# Artículo
En cuestiones de respeto lingüístico, siempre me ha parecido que Suiza, con sus ocho millones de habitantes y sus cuatro idiomas oficiales, es un referente del que aprender. En España es oficial el castellano; y el gallego, euskera y catalán son cooficiales en las respectivas autonomías en las que se habla cada uno de ellos. Hasta ahí, perfecto; el problema surge cuando a quienes sólo hablan español les molesta que otros tengan una lengua materna distinta, y que la hablen. No sé en qué punto de nuestra Historia pasamos a contemplar el uso de un idioma infranacional como ataque a la lengua general, pero me parece de una pobreza infinita semejante actitud común de rechazo. Y lo peor es que la resistencia unilateral genera otra en sentido contrario, hasta hacerse bilateral y degenerar en un inevitable choque; de modo que lo que podría ser una maravillosa oportunidad de encuentro y enriquecedora diversidad, al final se suele quedar en un mero encontronazo.

# Tarea planteada
Copia íntegro y sin ningún cambio el texto sobre el respeto lingüístico.

# Datos proporcionados
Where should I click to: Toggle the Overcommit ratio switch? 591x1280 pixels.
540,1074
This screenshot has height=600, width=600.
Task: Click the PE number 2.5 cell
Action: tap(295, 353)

# Respuesta
En cuestiones de respeto lingüístico, siempre me ha parecido que Suiza, con sus ocho millones de habitantes y sus cuatro idiomas oficiales, es un referente del que aprender. En España es oficial el castellano; y el gallego, euskera y catalán son cooficiales en las respectivas autonomías en las que se habla cada uno de ellos. Hasta ahí, perfecto; el problema surge cuando a quienes sólo hablan español les molesta que otros tengan una lengua materna distinta, y que la hablen. No sé en qué punto de nuestra Historia pasamos a contemplar el uso de un idioma infranacional como ataque a la lengua general, pero me parece de una pobreza infinita semejante actitud común de rechazo. Y lo peor es que la resistencia unilateral genera otra en sentido contrario, hasta hacerse bilateral y degenerar en un inevitable choque; de modo que lo que podría ser una maravillosa oportunidad de encuentro y enriquecedora diversidad, al final se suele quedar en un mero encontronazo.